Edward Holroyd Pearce, Baron Pearce, (9 February 1901 - 26 November 1990) was a British barrister and judge. He served as a Lord of Appeal in Ordinary from 1962 until 1969. In 1971-72, he chaired the Pearce Commission, which was charged with testing the acceptability of a proposed constitutional settlement in Rhodesia.

== Early life and career ==
Edward Holroyd Pearce was born in Sidcup in Kent, the second child (he was preceded by a sister and followed by a brother and two more sisters) of John William Ernest Pearce, headmaster of a preparatory school, and Irene Pearce, née Chaplin, daughter of Holroyd Chaplin. He was educated at Charterhouse School and Corpus Christi College, Oxford, of which he was a scholar and where he took a First in Honour Moderations in 1921 and a Third in literae humaniores in 1923. He was elected an honorary fellow of Corpus Christi in 1950.
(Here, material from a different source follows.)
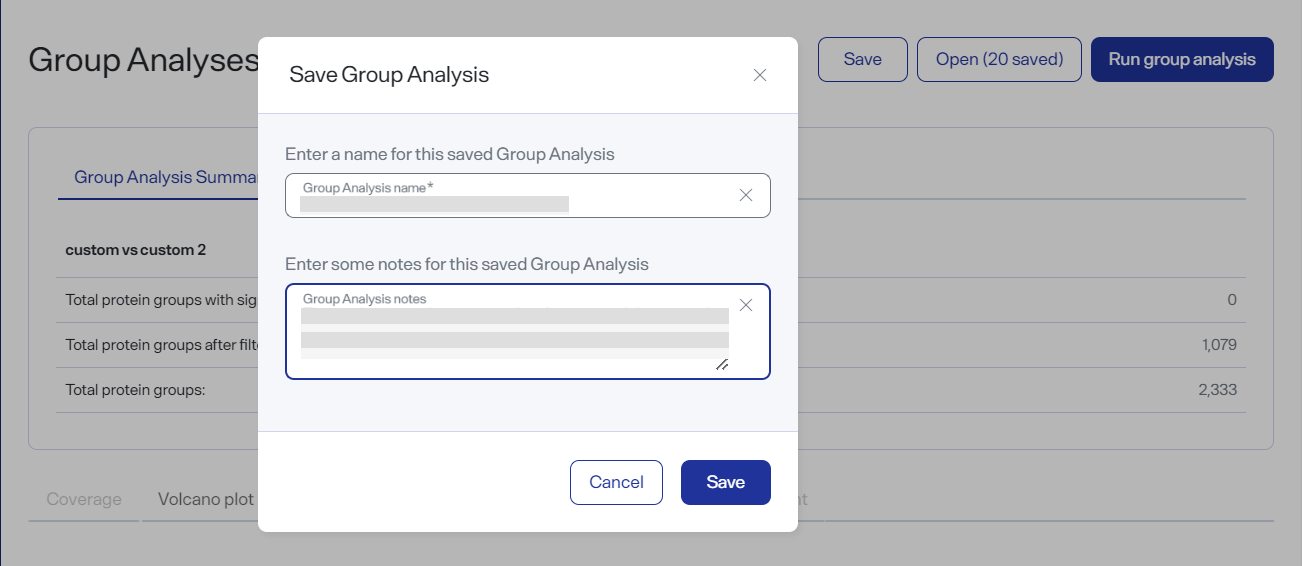
Task: Click the notes textarea resize handle
Action: [722, 364]
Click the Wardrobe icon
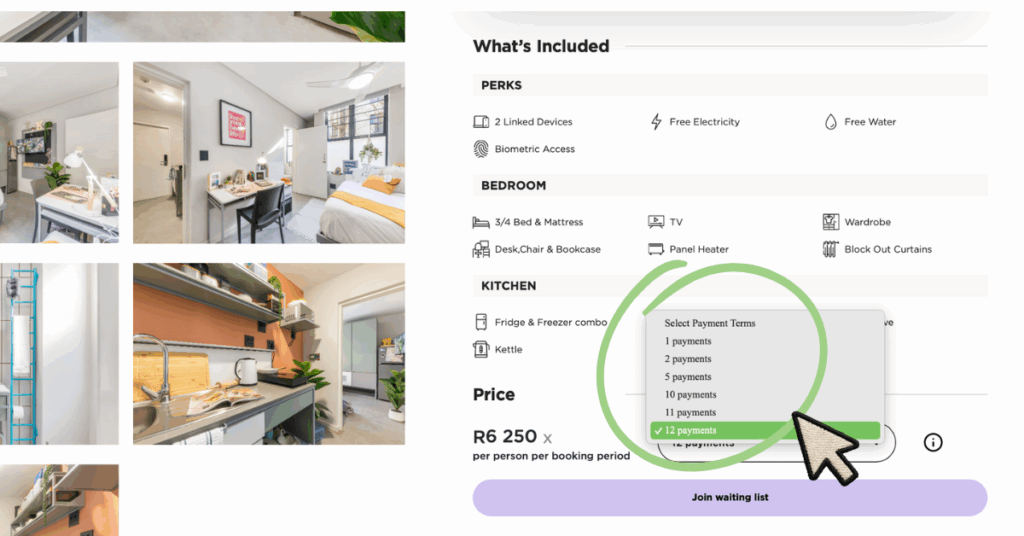Viewport: 1024px width, 536px height. pos(830,222)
Called to the bar by Lincoln's Inn and the Middle Temple in 1925, he practiced in the King's Bench and Probate, Divorce and Admiralty Divisions of the High Court. In the 1930s, Pearce was forced to leave legal practice for a time because of tuberculosis. He spent some time in Switzerland, where he acquired a lifelong passion for oil painting, before returning to the Bar. He later exhibited regularly at the Royal Academy and mounted one-man exhibitions as well, sometimes also exhibiting together with his wife, a watercolourist. He became a member of the Royal Society of British Artists in 1940.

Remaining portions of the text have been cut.